- Task instructions: Copy every one of the entries below word for word, line by line, with no changes.

- Record extracts:
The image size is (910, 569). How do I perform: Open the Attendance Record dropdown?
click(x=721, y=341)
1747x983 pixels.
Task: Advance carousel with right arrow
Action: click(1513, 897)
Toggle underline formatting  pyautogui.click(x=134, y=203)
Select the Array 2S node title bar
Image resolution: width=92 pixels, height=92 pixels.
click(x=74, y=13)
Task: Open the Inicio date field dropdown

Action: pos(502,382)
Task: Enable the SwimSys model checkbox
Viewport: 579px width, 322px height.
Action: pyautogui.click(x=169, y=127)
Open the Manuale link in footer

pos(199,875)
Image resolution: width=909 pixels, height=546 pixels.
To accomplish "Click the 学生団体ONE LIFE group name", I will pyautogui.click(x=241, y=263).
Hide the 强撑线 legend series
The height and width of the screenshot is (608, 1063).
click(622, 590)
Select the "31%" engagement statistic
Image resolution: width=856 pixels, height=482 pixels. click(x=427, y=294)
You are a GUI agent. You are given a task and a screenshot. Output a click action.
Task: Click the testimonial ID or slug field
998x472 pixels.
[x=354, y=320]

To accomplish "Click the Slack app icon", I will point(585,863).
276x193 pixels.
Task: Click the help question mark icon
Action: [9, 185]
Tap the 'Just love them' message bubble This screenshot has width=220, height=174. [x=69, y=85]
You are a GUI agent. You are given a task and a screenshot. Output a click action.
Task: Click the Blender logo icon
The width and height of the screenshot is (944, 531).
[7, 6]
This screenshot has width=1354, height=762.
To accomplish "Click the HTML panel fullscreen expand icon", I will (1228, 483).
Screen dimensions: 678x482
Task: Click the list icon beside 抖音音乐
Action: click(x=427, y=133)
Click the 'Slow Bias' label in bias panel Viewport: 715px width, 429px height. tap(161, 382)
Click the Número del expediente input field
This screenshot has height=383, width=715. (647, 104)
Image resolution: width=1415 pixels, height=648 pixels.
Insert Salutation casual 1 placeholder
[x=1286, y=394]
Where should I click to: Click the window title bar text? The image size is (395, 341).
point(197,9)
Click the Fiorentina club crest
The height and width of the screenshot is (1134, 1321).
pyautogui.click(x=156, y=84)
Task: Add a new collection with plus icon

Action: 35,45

- Result of the task:
The image size is (910, 569). How do I perform: Open the Attendance Record dropdown?
click(x=721, y=341)
1747x983 pixels.
Task: Advance carousel with right arrow
Action: click(1513, 897)
Toggle underline formatting  pyautogui.click(x=134, y=203)
Select the Array 2S node title bar
Image resolution: width=92 pixels, height=92 pixels.
click(x=74, y=13)
Task: Open the Inicio date field dropdown

Action: pos(502,382)
Task: Enable the SwimSys model checkbox
Viewport: 579px width, 322px height.
Action: pyautogui.click(x=169, y=127)
Open the Manuale link in footer

pos(199,875)
Image resolution: width=909 pixels, height=546 pixels.
To accomplish "Click the 学生団体ONE LIFE group name", I will pyautogui.click(x=241, y=263).
Hide the 强撑线 legend series
The height and width of the screenshot is (608, 1063).
click(622, 590)
Select the "31%" engagement statistic
Image resolution: width=856 pixels, height=482 pixels. click(x=427, y=294)
You are a GUI agent. You are given a task and a screenshot. Output a click action.
Task: Click the testimonial ID or slug field
998x472 pixels.
[x=354, y=320]

To accomplish "Click the Slack app icon", I will point(585,863).
276x193 pixels.
Task: Click the help question mark icon
Action: [9, 185]
Tap the 'Just love them' message bubble This screenshot has width=220, height=174. [x=69, y=85]
You are a GUI agent. You are given a task and a screenshot. Output a click action.
Task: Click the Blender logo icon
The width and height of the screenshot is (944, 531).
[7, 6]
This screenshot has width=1354, height=762.
To accomplish "Click the HTML panel fullscreen expand icon", I will (1228, 483).
Screen dimensions: 678x482
Task: Click the list icon beside 抖音音乐
Action: click(x=427, y=133)
Click the 'Slow Bias' label in bias panel Viewport: 715px width, 429px height. tap(161, 382)
Click the Número del expediente input field
This screenshot has height=383, width=715. (647, 104)
Image resolution: width=1415 pixels, height=648 pixels.
Insert Salutation casual 1 placeholder
[x=1286, y=394]
Where should I click to: Click the window title bar text? The image size is (395, 341).
point(197,9)
Click the Fiorentina club crest
The height and width of the screenshot is (1134, 1321).
pyautogui.click(x=156, y=84)
Task: Add a new collection with plus icon

Action: 35,45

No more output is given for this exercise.